▸ **Aim of the task**:
Below are some records; return all of them exactly as they are.
___ Provided material ___
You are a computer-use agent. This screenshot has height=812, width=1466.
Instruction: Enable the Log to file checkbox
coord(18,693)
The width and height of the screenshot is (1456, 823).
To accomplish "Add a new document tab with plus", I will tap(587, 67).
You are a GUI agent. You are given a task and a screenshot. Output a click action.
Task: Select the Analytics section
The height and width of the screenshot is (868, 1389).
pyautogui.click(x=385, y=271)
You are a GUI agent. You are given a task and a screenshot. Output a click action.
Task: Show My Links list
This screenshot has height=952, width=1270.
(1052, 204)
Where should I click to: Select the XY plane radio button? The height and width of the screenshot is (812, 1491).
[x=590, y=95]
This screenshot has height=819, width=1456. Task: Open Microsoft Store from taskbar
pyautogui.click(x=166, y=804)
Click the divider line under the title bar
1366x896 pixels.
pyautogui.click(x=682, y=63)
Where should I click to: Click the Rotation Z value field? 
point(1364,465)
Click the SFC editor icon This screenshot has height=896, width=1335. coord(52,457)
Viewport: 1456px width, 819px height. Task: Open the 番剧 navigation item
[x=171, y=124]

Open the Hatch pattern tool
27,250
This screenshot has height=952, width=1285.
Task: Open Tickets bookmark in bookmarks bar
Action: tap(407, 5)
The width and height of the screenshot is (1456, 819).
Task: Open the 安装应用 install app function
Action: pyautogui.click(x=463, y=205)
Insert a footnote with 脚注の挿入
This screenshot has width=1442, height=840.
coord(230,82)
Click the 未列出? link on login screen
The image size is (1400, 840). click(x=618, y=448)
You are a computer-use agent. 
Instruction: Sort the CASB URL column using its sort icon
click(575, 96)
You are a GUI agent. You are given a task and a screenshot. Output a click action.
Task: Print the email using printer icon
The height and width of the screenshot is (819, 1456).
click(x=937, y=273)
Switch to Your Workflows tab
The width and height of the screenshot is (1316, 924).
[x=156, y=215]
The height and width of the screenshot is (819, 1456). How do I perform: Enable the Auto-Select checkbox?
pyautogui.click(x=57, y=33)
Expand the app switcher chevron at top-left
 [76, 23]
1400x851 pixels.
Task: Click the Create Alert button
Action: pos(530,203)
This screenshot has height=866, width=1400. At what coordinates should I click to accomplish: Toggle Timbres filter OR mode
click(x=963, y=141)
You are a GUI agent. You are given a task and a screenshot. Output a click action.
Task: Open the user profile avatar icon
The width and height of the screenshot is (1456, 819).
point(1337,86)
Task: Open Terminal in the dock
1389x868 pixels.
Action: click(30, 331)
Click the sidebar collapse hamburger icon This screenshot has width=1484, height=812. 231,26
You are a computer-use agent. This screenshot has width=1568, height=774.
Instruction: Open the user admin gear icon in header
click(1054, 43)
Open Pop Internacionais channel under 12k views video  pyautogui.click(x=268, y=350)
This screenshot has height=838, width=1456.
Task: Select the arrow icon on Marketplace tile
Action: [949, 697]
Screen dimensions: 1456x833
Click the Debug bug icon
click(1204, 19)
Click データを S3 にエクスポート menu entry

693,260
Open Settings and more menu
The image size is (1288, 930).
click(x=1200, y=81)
___
▸ **Completed task**:
You are a computer-use agent. This screenshot has height=812, width=1466.
Instruction: Enable the Log to file checkbox
coord(18,693)
The width and height of the screenshot is (1456, 823).
To accomplish "Add a new document tab with plus", I will tap(587, 67).
You are a GUI agent. You are given a task and a screenshot. Output a click action.
Task: Select the Analytics section
The height and width of the screenshot is (868, 1389).
pyautogui.click(x=385, y=271)
You are a GUI agent. You are given a task and a screenshot. Output a click action.
Task: Show My Links list
This screenshot has height=952, width=1270.
(1052, 204)
Where should I click to: Select the XY plane radio button? The height and width of the screenshot is (812, 1491).
[x=590, y=95]
This screenshot has height=819, width=1456. Task: Open Microsoft Store from taskbar
pyautogui.click(x=166, y=804)
Click the divider line under the title bar
1366x896 pixels.
pyautogui.click(x=682, y=63)
Where should I click to: Click the Rotation Z value field? 
point(1364,465)
Click the SFC editor icon This screenshot has height=896, width=1335. coord(52,457)
Viewport: 1456px width, 819px height. Task: Open the 番剧 navigation item
[x=171, y=124]

Open the Hatch pattern tool
27,250
This screenshot has height=952, width=1285.
Task: Open Tickets bookmark in bookmarks bar
Action: tap(407, 5)
The width and height of the screenshot is (1456, 819).
Task: Open the 安装应用 install app function
Action: pyautogui.click(x=463, y=205)
Insert a footnote with 脚注の挿入
This screenshot has width=1442, height=840.
coord(230,82)
Click the 未列出? link on login screen
The image size is (1400, 840). click(x=618, y=448)
You are a computer-use agent. 
Instruction: Sort the CASB URL column using its sort icon
click(575, 96)
You are a GUI agent. You are given a task and a screenshot. Output a click action.
Task: Print the email using printer icon
The height and width of the screenshot is (819, 1456).
click(x=937, y=273)
Switch to Your Workflows tab
The width and height of the screenshot is (1316, 924).
[x=156, y=215]
The height and width of the screenshot is (819, 1456). How do I perform: Enable the Auto-Select checkbox?
pyautogui.click(x=57, y=33)
Expand the app switcher chevron at top-left
 [76, 23]
1400x851 pixels.
Task: Click the Create Alert button
Action: pos(530,203)
This screenshot has height=866, width=1400. At what coordinates should I click to accomplish: Toggle Timbres filter OR mode
click(x=963, y=141)
You are a GUI agent. You are given a task and a screenshot. Output a click action.
Task: Open the user profile avatar icon
The width and height of the screenshot is (1456, 819).
point(1337,86)
Task: Open Terminal in the dock
1389x868 pixels.
Action: click(30, 331)
Click the sidebar collapse hamburger icon This screenshot has width=1484, height=812. 231,26
You are a computer-use agent. This screenshot has width=1568, height=774.
Instruction: Open the user admin gear icon in header
click(1054, 43)
Open Pop Internacionais channel under 12k views video  pyautogui.click(x=268, y=350)
This screenshot has height=838, width=1456.
Task: Select the arrow icon on Marketplace tile
Action: [949, 697]
Screen dimensions: 1456x833
Click the Debug bug icon
click(1204, 19)
Click データを S3 にエクスポート menu entry

693,260
Open Settings and more menu
The image size is (1288, 930).
click(x=1200, y=81)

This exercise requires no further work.